# Distributed Genex
This notebook implements redistributed Genex for faster and more reliable processing.

## Get the input list
Use the generate_source call from genex.preprocess to get our input list, which is a key-value pair with key being the
features of the time series and the value is time series itself, or, the raw data.

For now, we only take the first 50 time series to speed it up.

In [1]:
from genex.parse import generate_source
fn = 'SART2018_HbO.csv'

input_list = generate_source(fn, feature_num=5)
input_list = input_list[:50]

# print the keys of the  input_list
for time_series in input_list: print(time_series[0])

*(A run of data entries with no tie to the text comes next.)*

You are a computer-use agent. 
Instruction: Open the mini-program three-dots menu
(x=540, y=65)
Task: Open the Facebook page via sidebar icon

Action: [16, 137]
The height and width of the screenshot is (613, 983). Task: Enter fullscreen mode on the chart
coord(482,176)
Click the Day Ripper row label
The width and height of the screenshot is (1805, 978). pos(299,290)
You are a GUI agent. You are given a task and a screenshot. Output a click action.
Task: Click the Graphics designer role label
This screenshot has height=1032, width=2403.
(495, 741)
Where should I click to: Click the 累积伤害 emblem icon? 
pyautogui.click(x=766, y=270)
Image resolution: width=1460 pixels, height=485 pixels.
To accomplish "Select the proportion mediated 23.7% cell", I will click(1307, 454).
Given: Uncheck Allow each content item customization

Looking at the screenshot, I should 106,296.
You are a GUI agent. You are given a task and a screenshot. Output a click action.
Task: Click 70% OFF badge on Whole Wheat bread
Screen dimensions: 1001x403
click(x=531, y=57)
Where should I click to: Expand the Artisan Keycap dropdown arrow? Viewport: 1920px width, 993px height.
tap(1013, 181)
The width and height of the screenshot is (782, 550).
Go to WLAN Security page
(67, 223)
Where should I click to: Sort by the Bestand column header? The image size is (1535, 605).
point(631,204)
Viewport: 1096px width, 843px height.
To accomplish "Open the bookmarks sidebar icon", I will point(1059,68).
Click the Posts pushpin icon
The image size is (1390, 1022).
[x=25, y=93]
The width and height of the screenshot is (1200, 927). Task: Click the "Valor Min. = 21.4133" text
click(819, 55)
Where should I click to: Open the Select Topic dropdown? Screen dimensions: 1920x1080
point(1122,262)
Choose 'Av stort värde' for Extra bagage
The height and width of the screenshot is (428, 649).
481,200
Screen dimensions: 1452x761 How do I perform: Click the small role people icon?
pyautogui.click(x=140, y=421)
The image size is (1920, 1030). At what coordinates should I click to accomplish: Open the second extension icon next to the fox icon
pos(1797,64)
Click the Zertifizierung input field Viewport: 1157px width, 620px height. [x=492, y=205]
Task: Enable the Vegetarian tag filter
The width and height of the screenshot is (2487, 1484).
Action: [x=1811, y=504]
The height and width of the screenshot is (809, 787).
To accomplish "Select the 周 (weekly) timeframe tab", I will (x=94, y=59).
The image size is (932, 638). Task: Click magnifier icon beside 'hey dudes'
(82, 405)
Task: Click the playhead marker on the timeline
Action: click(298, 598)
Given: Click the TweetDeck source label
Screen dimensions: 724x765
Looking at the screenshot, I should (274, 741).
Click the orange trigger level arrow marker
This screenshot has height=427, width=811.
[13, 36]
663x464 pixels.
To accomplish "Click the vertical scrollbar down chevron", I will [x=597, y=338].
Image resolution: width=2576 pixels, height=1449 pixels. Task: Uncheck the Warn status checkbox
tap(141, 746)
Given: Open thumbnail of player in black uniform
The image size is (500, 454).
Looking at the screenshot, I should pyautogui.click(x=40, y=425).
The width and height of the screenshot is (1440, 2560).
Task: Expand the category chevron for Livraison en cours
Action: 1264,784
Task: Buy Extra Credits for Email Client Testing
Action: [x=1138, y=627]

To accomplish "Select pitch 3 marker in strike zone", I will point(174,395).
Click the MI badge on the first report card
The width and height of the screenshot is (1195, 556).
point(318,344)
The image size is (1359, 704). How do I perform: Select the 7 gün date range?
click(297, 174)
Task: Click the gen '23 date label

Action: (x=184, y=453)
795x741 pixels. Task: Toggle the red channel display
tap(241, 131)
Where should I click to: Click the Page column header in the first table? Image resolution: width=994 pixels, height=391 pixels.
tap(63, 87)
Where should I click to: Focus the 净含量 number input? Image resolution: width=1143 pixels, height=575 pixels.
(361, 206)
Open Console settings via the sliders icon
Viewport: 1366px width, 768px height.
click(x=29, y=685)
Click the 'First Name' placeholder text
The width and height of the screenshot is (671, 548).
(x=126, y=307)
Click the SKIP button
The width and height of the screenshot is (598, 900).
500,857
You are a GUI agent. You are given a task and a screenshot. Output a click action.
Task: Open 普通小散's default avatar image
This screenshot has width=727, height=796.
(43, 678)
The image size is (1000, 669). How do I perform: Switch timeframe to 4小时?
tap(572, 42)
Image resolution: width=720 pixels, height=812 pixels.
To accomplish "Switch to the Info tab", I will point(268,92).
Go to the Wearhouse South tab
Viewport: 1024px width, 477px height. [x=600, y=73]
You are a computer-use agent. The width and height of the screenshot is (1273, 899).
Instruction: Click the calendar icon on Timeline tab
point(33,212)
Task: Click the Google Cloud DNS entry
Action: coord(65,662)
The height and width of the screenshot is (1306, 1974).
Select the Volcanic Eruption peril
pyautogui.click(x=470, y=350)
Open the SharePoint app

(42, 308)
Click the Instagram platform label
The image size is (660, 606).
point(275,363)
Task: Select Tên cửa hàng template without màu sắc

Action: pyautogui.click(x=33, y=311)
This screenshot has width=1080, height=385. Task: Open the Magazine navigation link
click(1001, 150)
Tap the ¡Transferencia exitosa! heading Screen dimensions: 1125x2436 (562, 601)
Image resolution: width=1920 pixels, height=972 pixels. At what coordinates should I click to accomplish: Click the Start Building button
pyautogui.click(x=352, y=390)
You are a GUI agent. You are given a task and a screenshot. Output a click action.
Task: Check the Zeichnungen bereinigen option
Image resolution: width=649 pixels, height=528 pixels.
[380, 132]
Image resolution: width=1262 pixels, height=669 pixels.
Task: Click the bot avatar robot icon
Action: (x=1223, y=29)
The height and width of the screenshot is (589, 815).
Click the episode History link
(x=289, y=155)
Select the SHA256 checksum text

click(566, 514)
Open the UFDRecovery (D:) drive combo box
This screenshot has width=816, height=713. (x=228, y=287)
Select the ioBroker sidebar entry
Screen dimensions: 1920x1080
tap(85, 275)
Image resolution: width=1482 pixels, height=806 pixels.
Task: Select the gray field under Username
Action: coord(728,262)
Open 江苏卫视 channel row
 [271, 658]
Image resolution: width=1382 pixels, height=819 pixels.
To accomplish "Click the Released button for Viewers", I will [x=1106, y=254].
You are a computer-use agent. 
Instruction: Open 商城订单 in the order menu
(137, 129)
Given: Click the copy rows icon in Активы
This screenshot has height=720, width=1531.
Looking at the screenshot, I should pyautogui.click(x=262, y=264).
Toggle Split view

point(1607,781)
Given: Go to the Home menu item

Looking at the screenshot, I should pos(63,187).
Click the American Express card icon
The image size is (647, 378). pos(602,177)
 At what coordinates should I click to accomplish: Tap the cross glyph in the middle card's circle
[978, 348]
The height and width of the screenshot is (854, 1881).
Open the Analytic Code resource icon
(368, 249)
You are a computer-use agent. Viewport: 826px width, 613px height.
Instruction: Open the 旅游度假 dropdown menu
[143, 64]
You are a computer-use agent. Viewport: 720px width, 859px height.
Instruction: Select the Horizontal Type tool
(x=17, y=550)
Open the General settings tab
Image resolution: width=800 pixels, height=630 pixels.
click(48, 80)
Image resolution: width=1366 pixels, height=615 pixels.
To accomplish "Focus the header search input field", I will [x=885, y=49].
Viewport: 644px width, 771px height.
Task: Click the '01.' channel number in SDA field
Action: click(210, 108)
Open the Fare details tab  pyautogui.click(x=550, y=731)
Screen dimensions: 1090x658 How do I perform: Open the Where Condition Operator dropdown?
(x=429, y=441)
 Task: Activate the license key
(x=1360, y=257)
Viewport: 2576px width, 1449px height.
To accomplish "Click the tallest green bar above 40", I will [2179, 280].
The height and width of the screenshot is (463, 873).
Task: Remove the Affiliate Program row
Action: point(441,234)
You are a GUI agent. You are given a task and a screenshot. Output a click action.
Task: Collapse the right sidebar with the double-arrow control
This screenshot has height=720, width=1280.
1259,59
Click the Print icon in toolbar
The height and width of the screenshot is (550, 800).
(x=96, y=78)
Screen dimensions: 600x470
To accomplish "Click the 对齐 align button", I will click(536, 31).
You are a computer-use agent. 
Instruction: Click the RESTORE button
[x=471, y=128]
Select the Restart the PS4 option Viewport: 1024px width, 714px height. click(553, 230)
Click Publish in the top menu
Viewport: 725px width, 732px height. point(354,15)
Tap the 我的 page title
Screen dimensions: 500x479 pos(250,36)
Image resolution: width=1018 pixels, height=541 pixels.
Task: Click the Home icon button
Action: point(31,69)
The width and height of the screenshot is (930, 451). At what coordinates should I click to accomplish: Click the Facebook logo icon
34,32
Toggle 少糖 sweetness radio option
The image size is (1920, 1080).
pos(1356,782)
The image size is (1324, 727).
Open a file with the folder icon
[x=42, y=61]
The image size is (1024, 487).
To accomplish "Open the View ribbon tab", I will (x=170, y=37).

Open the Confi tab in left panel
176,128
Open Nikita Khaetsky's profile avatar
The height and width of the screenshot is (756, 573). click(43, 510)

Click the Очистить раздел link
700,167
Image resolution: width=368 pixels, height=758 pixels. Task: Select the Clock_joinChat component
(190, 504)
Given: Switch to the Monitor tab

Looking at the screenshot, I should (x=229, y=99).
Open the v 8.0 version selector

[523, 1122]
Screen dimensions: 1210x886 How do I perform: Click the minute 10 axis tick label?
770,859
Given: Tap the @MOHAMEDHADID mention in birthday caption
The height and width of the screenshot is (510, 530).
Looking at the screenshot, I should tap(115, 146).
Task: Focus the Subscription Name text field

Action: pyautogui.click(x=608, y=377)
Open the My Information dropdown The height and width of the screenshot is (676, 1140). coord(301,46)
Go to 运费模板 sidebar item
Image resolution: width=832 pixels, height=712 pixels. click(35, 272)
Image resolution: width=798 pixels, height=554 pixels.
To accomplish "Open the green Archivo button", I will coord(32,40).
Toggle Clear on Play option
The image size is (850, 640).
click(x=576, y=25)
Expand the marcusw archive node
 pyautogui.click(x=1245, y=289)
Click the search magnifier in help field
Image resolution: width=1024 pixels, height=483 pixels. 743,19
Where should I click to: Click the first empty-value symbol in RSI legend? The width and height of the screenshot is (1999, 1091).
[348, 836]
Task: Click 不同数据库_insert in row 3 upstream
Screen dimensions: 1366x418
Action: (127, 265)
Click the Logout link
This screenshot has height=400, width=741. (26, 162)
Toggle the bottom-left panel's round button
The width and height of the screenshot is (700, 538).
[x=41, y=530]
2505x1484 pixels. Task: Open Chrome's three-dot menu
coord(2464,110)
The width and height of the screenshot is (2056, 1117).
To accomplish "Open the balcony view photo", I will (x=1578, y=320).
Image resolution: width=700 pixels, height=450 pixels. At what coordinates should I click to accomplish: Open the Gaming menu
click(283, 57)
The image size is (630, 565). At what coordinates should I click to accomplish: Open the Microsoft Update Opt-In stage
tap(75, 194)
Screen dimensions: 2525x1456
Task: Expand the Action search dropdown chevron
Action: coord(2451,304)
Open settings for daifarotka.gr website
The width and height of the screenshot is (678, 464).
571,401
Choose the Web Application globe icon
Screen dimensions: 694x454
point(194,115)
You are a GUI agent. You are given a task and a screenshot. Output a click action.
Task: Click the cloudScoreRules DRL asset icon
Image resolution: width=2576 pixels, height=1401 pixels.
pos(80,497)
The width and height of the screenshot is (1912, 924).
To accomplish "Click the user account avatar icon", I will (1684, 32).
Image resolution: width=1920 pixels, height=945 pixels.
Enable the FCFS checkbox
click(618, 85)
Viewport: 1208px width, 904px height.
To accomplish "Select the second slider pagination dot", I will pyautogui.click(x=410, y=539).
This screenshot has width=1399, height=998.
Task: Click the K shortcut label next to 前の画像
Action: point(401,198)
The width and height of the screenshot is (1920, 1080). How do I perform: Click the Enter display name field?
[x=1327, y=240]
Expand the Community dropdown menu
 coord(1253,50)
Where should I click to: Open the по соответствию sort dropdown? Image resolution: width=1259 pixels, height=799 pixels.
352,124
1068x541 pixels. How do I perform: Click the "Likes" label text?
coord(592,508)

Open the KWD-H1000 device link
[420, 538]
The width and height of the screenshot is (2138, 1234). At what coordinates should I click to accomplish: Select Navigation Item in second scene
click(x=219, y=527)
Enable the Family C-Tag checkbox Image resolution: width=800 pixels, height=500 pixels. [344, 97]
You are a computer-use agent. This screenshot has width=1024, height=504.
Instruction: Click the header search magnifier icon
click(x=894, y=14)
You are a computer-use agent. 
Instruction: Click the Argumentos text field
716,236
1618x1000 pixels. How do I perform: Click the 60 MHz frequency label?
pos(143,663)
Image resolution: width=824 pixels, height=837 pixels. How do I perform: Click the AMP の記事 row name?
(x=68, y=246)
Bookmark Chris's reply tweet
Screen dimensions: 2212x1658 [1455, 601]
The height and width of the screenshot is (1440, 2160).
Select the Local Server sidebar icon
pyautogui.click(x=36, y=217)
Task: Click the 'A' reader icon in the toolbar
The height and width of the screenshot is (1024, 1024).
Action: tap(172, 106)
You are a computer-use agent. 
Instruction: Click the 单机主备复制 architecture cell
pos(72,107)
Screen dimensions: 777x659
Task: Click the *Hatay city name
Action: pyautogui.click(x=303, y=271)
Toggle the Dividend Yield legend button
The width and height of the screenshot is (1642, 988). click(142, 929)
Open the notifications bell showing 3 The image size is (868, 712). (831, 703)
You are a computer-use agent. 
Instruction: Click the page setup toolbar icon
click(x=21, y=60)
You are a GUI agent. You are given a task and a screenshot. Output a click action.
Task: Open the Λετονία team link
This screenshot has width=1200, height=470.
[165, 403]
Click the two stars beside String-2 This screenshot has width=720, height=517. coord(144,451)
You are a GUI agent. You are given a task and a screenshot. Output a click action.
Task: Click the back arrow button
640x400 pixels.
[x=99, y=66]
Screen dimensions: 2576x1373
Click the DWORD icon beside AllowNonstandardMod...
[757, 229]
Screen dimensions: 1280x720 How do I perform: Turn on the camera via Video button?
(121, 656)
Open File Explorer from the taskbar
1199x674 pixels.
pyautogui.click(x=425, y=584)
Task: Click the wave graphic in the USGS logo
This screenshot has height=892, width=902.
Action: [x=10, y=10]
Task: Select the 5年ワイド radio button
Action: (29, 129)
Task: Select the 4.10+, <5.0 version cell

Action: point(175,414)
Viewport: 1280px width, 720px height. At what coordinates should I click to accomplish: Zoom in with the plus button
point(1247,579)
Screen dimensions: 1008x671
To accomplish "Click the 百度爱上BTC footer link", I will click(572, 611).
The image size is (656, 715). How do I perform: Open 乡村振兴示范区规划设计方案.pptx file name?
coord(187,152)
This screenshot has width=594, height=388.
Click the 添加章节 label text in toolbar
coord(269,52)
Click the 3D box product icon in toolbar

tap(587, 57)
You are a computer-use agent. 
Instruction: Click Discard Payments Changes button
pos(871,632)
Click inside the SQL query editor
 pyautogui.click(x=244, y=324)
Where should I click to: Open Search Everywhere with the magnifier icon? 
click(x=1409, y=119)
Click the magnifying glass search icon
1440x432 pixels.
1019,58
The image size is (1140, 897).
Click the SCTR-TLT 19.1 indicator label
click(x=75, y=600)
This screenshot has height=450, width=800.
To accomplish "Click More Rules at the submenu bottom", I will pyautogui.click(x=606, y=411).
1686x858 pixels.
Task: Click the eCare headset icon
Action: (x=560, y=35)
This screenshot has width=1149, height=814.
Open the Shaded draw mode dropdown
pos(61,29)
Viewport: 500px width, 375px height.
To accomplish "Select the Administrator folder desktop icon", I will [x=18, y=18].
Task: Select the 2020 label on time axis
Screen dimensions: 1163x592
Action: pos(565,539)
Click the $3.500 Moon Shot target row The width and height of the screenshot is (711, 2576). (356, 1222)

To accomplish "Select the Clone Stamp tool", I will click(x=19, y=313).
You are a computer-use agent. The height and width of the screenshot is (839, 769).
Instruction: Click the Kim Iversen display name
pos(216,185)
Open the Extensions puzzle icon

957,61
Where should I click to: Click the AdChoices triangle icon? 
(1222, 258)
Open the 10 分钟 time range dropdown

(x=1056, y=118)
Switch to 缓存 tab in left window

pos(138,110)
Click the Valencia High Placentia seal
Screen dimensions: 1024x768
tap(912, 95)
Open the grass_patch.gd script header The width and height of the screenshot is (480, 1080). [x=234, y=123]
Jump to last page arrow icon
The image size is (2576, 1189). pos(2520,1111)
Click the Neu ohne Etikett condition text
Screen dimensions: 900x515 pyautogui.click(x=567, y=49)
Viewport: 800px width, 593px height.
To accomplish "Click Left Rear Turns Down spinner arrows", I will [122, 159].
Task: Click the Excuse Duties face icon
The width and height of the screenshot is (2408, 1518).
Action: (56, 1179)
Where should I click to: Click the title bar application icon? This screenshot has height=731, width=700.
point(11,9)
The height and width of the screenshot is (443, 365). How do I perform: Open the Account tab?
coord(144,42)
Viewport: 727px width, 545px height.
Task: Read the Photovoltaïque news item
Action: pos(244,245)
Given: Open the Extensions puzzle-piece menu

('101-SART-June2018-AS', 'target correct', 'Channel-1 HbO', '126468', '167986')
('101-SART-June2018-AS', 'target correct', 'Channel-1 HbO', '274131', '315653')
('101-SART-June2018-AS', 'target correct', 'Channel-1 HbO', '403678', '445179')
('101-SART-June2018-AS', 'target correct', 'Channel-1 HbO', '600024', '641559')
('101-SART-June2018-AS', 'target correct', 'Channel-1 HbO', '624914', '666433')
('101-SART-June2018-AS', 'target correct', 'Channel-1 HbO', '631505', '673041')
('101-SART-June2018-AS', 'target correct', 'Channel-1 HbO', '667507', '709026')
('101-SART-June2018-AS', 'target correct', 'Channel-1 HbO', '777318', '818835')
('101-SART-June2018-AS', 'target correct', 'Channel-1 HbO', '789029', '830533')
('101-SART-June2018-AS', 'target correct', 'Channel-1 HbO', '794000', '835502')
('101-SART-June2018-AS', 'target correct', 'Channel-1 HbO', '836659', '878161')
('101-SART-June2018-AS', 'target correct', 'Channel-1 HbO', '854762', '896297')
('101-SART-June2018-AS', 'target correct

## Normalization
Globally min-max normalize the input-list

In [2]:
from genex.preprocess import min_max_normalize
normalized_input_list, global_max, global_min = min_max_normalize(input_list)

## Configure Spark
Create the spark context with which the input_list will be processed, setting the number of CPU (cores), driver memory
and max result size. Those configurations depends on the specs on the cluster.

In [3]:
from pyspark import SparkContext, SparkConf

num_cores = 32

conf = SparkConf(). \
    setMaster("local[" + str(num_cores) + "]"). \
    setAppName("Genex").set('spark.driver.memory', '31G'). \
    set('spark.driver.maxResultSize', '31G')
sc = SparkContext(conf=conf)

## Distribute the normalized input list
distribute the input list onto the works, each worker will have two partitions

In [5]:
input_rdd = sc.parallelize(normalized_input_list, numSlices= num_cores)
partition_input = input_rdd.glom().collect()

## Grouping the data
We group the time series on each worker. Setting loi to be 5 so to 
ignore sequences with a length less than 120.

In [6]:
from genex.preprocess import all_sublists_with_id_length
group_rdd = input_rdd.flatMap(
    lambda x: all_sublists_with_id_length(x, [120]))
partition_group = group_rdd.glom().collect()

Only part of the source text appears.